__Goal of the exercise__.
For the word "list", state the number of lines in the data that contain it, and nothing else.

Records excerpted from a collection
*** Begin section ***

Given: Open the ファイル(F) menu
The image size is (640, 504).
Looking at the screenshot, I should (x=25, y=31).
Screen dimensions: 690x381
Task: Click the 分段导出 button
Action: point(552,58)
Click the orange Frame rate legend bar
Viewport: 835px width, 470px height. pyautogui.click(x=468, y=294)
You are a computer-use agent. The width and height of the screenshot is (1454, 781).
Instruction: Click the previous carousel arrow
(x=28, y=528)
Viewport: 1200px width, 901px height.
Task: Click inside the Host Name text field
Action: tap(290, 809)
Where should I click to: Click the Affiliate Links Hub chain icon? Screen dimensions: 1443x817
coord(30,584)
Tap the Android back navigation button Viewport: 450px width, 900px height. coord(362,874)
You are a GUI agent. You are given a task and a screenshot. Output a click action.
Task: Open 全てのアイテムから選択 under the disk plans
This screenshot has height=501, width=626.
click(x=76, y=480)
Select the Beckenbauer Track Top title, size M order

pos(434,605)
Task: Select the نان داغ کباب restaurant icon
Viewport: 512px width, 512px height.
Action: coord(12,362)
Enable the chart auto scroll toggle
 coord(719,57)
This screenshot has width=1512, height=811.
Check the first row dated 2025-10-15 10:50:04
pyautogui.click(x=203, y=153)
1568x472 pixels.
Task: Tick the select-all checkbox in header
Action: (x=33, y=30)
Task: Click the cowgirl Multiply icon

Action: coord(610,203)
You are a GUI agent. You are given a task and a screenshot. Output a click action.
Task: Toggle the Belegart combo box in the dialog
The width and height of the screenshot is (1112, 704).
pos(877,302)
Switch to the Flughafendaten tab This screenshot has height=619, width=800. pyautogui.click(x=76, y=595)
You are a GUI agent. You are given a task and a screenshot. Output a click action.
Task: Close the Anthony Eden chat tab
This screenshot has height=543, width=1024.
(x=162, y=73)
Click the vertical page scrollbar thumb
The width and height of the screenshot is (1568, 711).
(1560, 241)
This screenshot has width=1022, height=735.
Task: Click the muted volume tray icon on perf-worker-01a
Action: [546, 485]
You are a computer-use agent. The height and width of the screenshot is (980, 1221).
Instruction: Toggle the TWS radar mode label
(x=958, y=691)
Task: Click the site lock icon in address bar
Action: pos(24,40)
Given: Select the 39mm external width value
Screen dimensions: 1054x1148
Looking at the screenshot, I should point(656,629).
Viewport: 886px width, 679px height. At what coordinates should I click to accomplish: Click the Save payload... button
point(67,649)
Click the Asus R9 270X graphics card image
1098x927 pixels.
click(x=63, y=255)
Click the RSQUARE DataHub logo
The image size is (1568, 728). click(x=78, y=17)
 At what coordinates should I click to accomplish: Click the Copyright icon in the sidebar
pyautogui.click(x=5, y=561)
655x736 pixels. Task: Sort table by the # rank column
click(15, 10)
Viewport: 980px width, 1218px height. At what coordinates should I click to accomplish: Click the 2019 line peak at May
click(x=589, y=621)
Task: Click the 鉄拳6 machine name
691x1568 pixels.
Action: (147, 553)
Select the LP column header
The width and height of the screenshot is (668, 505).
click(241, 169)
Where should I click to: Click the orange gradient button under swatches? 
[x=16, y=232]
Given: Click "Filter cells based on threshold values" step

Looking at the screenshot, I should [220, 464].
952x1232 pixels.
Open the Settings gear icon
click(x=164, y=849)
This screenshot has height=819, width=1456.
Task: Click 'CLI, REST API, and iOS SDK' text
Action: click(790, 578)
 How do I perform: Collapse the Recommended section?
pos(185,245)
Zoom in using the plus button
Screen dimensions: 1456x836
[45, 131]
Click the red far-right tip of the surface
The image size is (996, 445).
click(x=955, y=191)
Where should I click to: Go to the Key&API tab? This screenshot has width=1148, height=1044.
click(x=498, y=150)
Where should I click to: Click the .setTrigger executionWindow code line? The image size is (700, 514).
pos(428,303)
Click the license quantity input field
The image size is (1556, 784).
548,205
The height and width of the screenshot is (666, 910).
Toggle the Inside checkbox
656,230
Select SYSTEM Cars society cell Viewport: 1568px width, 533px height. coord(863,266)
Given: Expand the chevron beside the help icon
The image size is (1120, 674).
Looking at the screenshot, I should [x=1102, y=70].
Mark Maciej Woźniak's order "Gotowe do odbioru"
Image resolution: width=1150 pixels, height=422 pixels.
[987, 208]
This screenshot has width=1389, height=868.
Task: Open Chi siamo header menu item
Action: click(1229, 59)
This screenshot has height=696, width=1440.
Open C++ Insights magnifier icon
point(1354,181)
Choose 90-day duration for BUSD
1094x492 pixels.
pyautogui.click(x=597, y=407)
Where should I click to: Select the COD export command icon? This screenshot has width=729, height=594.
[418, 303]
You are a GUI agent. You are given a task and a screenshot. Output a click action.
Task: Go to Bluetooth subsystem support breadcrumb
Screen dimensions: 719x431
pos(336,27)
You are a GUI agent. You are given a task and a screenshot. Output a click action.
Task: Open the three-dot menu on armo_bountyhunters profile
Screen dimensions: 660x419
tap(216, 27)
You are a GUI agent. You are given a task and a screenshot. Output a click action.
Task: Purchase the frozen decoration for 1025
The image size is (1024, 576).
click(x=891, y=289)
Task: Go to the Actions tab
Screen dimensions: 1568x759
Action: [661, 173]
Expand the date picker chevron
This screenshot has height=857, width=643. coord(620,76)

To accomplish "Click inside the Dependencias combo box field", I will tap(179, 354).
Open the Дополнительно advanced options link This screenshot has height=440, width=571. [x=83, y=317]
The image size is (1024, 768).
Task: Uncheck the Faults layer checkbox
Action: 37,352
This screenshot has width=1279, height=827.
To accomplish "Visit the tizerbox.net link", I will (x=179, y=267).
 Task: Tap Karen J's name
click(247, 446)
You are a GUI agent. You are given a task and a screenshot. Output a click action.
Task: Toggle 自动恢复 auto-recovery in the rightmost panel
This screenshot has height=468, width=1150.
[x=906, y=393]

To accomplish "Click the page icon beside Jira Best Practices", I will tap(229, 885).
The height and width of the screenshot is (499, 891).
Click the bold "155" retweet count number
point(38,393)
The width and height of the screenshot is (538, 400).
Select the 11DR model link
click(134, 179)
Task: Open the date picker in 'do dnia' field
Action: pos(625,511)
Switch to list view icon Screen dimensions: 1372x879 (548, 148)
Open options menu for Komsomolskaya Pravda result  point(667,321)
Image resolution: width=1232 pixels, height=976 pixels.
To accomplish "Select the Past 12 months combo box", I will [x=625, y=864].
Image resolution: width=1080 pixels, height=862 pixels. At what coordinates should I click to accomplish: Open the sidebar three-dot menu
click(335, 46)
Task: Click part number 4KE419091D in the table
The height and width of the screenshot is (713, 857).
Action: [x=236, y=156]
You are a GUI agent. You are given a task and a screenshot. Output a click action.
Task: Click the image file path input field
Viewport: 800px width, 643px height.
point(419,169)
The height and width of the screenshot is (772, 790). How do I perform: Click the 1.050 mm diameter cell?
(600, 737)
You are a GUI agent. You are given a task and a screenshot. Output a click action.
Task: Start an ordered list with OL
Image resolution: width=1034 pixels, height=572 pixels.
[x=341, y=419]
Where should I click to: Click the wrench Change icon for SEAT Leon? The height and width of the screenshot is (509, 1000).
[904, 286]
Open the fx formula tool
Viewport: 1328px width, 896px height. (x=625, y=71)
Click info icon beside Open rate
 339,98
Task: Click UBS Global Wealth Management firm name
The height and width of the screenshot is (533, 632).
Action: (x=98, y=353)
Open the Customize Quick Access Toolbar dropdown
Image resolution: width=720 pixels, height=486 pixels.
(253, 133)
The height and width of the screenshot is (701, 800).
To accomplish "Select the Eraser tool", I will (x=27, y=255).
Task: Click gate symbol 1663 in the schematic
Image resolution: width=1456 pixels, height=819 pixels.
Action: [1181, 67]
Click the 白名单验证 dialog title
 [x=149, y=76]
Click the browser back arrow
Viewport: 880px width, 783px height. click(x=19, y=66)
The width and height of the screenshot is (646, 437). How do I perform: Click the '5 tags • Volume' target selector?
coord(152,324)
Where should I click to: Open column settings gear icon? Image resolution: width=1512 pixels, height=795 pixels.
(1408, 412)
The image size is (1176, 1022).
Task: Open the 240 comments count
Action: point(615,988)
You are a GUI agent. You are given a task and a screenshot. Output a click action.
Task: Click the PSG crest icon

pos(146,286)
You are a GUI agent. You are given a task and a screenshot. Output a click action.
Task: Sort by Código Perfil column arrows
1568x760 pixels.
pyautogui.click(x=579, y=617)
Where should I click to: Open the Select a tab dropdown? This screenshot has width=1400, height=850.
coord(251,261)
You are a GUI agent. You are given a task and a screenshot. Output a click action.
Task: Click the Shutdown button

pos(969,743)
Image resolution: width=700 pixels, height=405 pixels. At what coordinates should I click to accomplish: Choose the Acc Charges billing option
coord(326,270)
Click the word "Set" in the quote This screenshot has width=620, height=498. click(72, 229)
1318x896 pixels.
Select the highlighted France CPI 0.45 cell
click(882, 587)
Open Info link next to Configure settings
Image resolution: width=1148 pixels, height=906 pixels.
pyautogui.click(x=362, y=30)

*** End section ***

__Answer to this task__.
2